Beveled/smooth edges

N

nm2285

Senior Audioholic
Does beveling or smoothing the edges of the baffle of a speaker significantly change its sound or is it mostly cosmetic?

Is there a way to measure this change easily?
 
T

t3031999

Audioholic
Beveling reduces, but doesn't eliminate, edge diffraction.
Whenever sound waves encounter a change in surface, (like speaker baffle to open air) a secondary sound wave is generated at the edge of the baffle.
So rounding those decrease the amount of instantanious change of surface.

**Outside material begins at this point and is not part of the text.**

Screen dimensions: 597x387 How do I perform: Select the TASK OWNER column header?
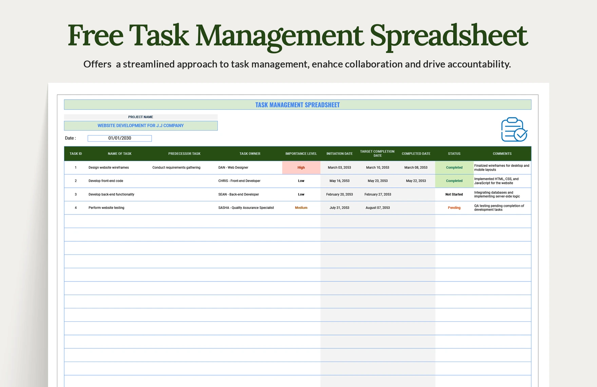[x=250, y=153]
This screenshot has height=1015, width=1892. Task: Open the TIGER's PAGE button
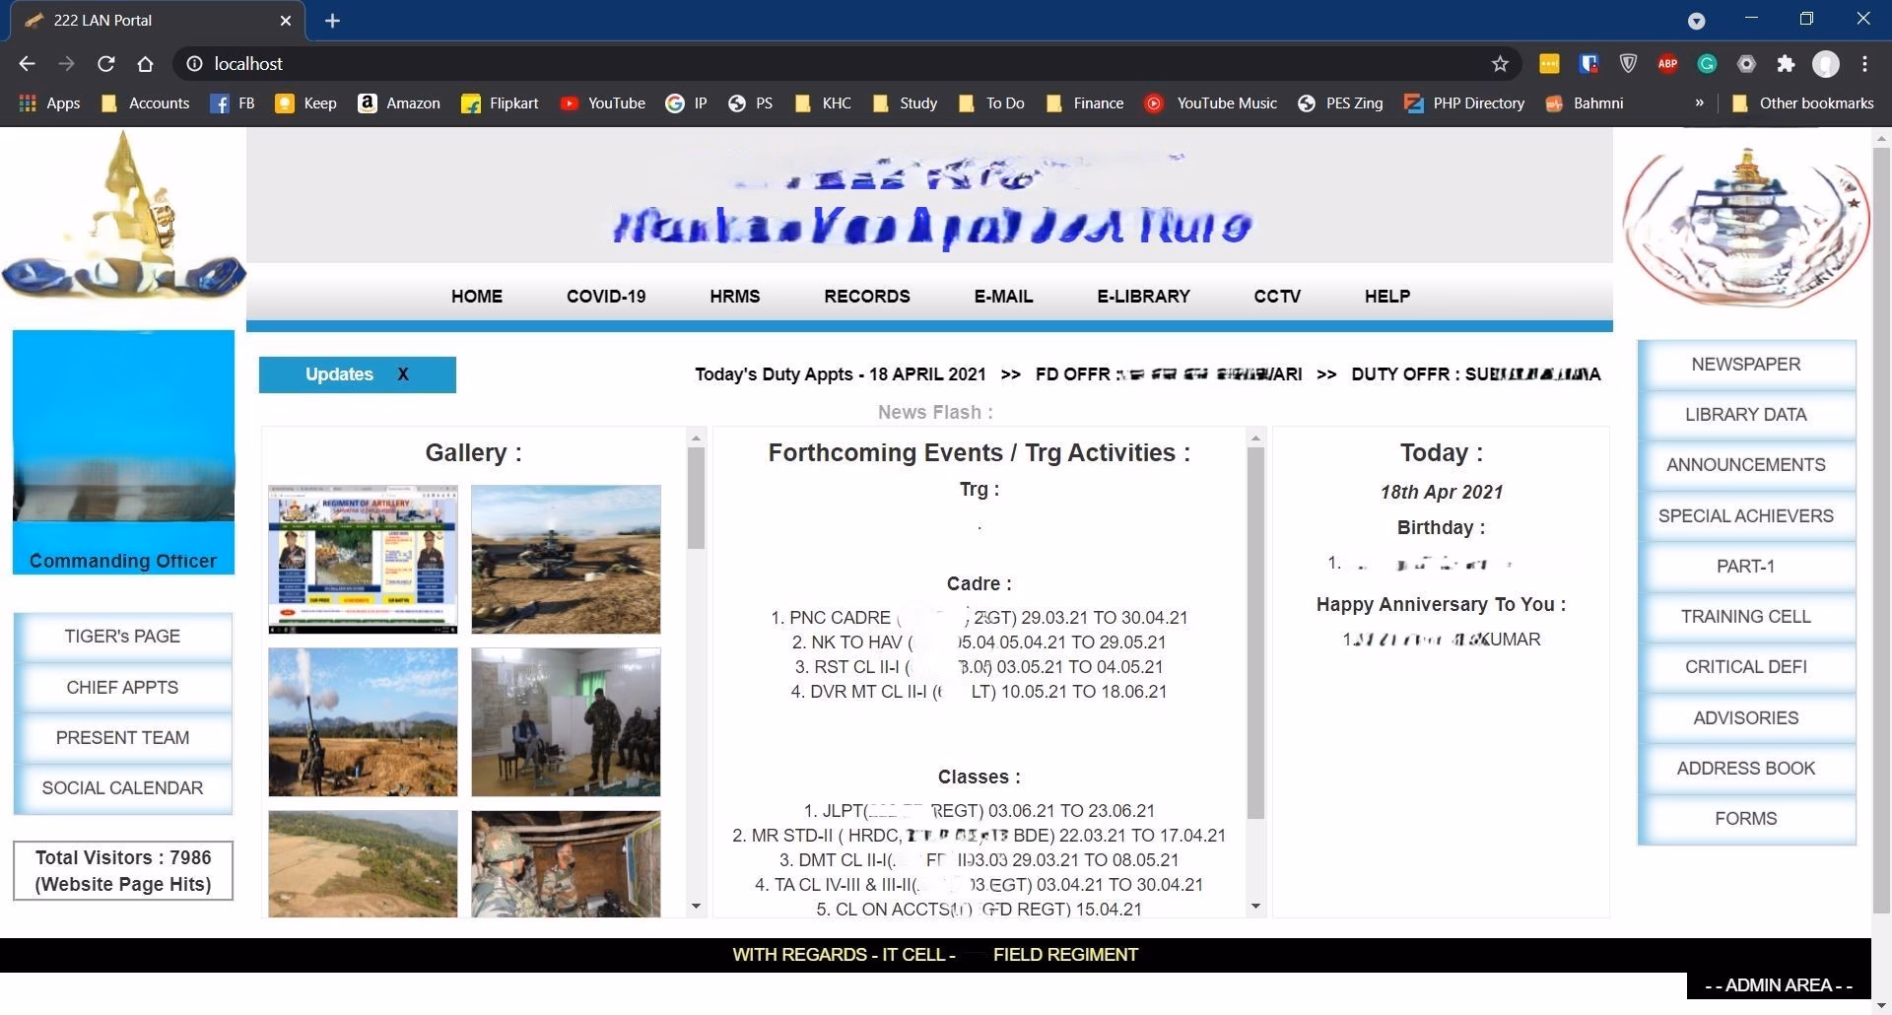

I don't really know about ways of measuring it. You can hear it in bad situations.
 
j_garcia

j_garcia

Audioholic Jedi
The sonic benefit is minimal at best. It is mostly aesthetic. Some of the best sounding speakers I've heard use all square edges. Baffle width and proper placement of the drivers relative to eachother and the baffle are more important than rounded edges.
 
N

nm2285

Senior Audioholic
I want to do it for cosmetic reasons, i wanted to be sure that there was no audible detriment to doing it. If it's even a minor benefit - great!

Thanks for the help
 
Swerd

Swerd

Audioholic Warlord
Dennis Murphy has a page on his website where he shows the differences he could measure on one of his 2-way designs in a cabinet without rounded edges and with 3/4" roundovers.

http://murphyblaster.com/content.php?f=cabinets.html

The differences are subtle but reproducably measurable. It's not clear to me whether you can hear the small peak at 4 kHz and the dip at 7 kHz, but if you can easily eliminate them, why not?
 
j_garcia

j_garcia

Audioholic Jedi
That is with those particular drivers with that baffle. Every design is different. The "old" GR cabinets had all edges rounded, but the new ones only have the vertical edges rounded and I could hear no difference between them, though they do not use the same tweeter as that design either.